WHAT IS REQUIRED: Copy out the data below word for word, everything from the line containing "Click the 1:18,000 scale text" down to the line containing "point(58,36)", with both of those lines included.

====================

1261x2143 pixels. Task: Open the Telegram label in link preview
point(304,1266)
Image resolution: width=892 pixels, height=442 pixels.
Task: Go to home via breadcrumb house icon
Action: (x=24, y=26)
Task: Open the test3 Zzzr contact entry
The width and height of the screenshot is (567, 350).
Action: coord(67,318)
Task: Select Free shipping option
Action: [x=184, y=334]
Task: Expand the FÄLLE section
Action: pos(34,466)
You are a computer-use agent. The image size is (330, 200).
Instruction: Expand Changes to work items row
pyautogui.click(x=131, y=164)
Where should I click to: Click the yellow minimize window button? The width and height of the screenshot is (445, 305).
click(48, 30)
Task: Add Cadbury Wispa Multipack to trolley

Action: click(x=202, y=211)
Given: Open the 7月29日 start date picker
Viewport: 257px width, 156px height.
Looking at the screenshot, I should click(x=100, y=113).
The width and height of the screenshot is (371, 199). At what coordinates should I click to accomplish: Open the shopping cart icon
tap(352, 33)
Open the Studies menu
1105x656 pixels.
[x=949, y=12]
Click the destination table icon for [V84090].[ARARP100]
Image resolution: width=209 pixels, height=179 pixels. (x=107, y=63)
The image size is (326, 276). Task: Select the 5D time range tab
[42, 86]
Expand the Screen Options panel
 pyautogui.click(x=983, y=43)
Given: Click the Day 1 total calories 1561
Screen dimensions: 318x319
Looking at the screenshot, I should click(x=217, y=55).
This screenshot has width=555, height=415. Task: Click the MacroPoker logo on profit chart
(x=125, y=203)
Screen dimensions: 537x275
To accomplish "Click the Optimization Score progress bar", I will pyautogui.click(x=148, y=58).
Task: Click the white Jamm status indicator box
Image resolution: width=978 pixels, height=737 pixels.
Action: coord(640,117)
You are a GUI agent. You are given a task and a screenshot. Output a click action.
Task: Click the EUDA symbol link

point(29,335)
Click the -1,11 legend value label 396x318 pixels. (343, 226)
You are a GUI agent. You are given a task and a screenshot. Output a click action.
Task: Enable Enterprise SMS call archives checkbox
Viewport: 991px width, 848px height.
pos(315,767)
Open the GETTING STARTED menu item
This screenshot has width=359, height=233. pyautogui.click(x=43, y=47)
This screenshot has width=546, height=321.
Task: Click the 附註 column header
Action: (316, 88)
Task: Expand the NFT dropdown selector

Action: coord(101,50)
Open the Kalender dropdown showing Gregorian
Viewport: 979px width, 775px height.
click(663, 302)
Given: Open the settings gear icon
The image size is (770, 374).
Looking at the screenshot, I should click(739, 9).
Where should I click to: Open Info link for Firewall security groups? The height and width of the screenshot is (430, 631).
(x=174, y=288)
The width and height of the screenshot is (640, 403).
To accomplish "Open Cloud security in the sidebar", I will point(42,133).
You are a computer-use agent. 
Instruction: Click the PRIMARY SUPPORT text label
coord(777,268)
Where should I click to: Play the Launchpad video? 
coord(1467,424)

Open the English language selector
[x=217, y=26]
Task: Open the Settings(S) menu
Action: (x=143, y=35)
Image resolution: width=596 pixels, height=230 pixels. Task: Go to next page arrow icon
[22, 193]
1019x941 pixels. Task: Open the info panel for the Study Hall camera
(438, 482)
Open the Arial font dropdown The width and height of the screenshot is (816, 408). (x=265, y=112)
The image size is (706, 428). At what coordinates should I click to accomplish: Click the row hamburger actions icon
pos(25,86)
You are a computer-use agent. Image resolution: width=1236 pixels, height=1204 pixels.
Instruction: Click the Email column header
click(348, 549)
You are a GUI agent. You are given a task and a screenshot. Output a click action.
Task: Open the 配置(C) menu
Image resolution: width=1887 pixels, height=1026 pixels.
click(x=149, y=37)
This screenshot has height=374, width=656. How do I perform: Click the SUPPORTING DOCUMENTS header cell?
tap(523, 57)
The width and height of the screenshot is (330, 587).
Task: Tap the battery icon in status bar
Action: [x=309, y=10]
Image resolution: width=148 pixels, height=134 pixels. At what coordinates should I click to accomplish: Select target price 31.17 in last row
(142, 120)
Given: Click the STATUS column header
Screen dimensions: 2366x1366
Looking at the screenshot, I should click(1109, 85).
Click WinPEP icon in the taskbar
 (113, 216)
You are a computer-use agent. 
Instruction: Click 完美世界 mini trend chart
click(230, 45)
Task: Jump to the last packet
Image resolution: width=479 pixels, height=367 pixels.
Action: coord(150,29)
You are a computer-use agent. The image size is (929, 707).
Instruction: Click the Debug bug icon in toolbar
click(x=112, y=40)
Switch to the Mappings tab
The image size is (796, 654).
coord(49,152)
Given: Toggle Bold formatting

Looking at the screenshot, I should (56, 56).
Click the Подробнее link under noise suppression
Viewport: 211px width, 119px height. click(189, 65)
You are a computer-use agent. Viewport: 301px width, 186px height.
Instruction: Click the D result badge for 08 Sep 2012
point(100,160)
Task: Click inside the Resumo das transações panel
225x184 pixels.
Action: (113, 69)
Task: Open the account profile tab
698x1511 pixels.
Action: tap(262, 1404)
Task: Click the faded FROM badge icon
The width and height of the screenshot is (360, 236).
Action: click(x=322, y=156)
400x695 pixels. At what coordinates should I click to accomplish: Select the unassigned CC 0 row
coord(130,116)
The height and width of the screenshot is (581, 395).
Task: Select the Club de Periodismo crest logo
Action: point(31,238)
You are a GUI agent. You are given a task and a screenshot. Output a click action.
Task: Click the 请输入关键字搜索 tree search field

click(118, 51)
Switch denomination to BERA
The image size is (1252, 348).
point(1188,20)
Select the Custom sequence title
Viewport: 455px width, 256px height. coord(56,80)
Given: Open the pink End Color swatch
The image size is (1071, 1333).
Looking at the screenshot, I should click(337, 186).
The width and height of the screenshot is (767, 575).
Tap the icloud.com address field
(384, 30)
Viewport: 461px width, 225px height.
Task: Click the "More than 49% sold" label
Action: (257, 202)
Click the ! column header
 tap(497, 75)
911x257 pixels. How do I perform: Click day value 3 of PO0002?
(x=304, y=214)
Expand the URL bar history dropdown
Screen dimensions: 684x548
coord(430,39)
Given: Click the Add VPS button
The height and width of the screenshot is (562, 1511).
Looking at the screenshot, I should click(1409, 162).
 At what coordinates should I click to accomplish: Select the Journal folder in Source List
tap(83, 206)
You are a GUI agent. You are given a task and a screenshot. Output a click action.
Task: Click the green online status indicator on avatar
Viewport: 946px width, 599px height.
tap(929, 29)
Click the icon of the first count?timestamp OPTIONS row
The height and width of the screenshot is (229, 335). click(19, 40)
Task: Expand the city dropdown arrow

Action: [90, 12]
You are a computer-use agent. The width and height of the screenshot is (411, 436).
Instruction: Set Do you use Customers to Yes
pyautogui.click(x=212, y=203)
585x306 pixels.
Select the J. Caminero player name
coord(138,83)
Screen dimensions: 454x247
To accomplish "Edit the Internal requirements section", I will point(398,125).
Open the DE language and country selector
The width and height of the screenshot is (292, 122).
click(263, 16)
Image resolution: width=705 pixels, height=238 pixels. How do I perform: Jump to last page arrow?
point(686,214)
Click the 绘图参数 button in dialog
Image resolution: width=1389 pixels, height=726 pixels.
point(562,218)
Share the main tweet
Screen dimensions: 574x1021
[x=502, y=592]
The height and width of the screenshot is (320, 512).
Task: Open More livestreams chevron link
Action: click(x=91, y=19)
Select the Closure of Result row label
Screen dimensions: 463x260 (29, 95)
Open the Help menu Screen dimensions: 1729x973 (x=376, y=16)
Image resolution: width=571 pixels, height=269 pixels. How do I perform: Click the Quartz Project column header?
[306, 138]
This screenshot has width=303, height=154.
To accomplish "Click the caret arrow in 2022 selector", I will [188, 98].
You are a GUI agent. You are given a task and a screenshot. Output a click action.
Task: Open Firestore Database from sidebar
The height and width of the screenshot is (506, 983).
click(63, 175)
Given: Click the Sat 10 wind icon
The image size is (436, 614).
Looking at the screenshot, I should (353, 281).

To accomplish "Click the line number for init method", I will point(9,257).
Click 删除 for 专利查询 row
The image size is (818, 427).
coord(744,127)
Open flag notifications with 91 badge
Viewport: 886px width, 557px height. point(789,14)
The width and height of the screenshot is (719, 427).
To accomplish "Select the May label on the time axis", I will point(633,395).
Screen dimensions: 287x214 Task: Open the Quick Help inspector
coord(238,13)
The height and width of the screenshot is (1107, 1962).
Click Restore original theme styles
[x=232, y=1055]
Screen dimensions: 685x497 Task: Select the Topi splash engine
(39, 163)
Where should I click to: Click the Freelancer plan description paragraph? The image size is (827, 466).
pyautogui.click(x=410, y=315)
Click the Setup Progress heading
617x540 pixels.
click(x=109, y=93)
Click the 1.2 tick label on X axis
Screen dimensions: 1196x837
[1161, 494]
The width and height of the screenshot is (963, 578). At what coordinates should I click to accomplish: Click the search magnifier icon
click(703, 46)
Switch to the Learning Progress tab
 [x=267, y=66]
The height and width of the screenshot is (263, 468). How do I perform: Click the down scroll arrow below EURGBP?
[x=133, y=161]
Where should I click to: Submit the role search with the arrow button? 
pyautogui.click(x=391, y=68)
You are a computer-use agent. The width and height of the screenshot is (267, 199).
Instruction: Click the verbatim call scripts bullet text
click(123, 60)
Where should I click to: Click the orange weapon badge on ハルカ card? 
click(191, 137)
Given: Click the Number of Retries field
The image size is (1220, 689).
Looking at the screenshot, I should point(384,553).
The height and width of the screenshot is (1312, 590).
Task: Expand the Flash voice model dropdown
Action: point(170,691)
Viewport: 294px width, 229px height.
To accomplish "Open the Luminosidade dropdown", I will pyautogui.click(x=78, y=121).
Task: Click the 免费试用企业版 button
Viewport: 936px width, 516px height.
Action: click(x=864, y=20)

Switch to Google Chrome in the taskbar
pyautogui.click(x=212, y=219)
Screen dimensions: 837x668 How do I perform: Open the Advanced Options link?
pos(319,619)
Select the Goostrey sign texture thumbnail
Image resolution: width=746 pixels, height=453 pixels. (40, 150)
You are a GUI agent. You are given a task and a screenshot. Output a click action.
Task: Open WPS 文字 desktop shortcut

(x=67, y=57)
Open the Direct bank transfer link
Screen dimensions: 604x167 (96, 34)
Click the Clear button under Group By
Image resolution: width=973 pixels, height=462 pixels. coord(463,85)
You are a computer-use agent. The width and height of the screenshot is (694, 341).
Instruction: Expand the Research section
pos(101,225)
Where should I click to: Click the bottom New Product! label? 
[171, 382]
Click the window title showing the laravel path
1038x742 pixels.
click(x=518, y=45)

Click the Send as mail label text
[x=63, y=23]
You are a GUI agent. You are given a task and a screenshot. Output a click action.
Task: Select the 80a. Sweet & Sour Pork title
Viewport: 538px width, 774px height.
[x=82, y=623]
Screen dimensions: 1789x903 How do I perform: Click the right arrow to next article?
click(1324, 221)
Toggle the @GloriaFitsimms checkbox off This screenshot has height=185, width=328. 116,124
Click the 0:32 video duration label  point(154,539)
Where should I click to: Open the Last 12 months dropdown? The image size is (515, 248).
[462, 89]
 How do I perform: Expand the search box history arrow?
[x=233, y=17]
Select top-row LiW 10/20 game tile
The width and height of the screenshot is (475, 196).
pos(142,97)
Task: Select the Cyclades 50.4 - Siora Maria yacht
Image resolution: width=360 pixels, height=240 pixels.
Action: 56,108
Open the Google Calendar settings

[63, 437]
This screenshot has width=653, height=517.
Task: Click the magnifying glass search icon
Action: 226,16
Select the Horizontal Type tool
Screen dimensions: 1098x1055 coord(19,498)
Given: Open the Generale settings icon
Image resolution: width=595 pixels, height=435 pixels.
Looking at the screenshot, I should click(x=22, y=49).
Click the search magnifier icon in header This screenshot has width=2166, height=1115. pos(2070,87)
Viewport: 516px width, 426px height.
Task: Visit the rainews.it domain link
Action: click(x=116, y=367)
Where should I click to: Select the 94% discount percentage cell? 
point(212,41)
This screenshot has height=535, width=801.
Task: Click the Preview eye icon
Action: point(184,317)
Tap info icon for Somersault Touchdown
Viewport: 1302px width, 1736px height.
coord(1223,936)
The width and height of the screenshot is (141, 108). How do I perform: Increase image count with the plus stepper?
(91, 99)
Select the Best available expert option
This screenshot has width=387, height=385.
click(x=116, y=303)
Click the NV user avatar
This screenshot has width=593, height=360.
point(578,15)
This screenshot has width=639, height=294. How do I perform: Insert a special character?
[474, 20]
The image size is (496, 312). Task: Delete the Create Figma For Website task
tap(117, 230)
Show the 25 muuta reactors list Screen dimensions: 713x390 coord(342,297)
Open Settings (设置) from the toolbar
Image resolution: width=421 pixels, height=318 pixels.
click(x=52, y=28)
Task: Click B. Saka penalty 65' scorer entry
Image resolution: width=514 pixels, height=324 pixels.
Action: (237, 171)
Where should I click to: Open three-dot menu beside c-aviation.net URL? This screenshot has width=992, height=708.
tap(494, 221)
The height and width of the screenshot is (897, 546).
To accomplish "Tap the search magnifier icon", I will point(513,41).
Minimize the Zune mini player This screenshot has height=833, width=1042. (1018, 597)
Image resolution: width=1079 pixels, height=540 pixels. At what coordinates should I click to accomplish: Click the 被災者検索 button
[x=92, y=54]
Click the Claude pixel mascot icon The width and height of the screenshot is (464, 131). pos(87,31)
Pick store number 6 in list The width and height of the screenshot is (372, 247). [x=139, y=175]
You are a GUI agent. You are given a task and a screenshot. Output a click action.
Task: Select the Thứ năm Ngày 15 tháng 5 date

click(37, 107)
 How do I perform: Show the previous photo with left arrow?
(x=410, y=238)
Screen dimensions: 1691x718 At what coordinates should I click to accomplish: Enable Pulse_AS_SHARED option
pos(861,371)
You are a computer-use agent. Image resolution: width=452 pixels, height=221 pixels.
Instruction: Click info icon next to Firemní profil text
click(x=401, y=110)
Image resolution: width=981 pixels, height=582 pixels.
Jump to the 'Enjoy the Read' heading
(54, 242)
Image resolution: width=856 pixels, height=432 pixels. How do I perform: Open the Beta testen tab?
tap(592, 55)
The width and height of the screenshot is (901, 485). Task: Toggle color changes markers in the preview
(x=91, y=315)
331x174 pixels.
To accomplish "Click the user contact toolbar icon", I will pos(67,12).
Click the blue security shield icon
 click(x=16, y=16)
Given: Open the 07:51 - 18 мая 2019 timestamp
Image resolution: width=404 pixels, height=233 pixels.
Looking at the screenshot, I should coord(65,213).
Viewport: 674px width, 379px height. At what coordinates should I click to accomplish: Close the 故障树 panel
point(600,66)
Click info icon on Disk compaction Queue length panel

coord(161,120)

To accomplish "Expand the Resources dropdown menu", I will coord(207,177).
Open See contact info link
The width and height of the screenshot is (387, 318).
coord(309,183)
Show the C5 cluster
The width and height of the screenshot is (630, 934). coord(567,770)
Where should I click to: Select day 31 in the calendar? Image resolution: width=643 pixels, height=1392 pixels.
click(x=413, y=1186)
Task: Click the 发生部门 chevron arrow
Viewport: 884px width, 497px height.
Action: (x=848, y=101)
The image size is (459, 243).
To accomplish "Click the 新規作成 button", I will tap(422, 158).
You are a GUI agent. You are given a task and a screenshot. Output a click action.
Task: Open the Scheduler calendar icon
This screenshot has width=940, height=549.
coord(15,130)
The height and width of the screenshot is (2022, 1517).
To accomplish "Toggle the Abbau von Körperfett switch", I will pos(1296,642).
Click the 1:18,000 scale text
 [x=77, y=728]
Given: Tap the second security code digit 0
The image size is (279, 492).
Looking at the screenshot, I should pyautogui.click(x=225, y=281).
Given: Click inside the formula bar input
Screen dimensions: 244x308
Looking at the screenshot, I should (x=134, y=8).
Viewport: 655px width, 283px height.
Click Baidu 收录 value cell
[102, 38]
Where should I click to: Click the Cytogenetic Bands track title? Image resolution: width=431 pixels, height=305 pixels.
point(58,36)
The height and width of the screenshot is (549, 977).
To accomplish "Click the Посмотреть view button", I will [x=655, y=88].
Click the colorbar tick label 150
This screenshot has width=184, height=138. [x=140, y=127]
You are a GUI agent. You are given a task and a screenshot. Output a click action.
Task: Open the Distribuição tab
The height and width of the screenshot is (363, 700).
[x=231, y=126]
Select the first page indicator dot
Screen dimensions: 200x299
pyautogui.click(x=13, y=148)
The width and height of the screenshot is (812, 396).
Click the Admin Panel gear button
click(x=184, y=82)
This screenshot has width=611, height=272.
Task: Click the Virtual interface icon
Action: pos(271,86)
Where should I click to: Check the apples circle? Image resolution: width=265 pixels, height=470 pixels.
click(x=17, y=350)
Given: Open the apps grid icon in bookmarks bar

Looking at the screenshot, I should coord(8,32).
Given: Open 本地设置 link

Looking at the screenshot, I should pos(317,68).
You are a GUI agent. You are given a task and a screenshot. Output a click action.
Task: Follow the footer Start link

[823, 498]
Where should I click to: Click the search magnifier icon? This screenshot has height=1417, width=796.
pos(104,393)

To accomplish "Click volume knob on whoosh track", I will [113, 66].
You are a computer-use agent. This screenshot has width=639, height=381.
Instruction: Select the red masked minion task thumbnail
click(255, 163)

====================

FULL ANSWER:
Click the 1:18,000 scale text
 [x=77, y=728]
Given: Tap the second security code digit 0
The image size is (279, 492).
Looking at the screenshot, I should pyautogui.click(x=225, y=281).
Given: Click inside the formula bar input
Screen dimensions: 244x308
Looking at the screenshot, I should (x=134, y=8).
Viewport: 655px width, 283px height.
Click Baidu 收录 value cell
[102, 38]
Where should I click to: Click the Cytogenetic Bands track title? Image resolution: width=431 pixels, height=305 pixels.
point(58,36)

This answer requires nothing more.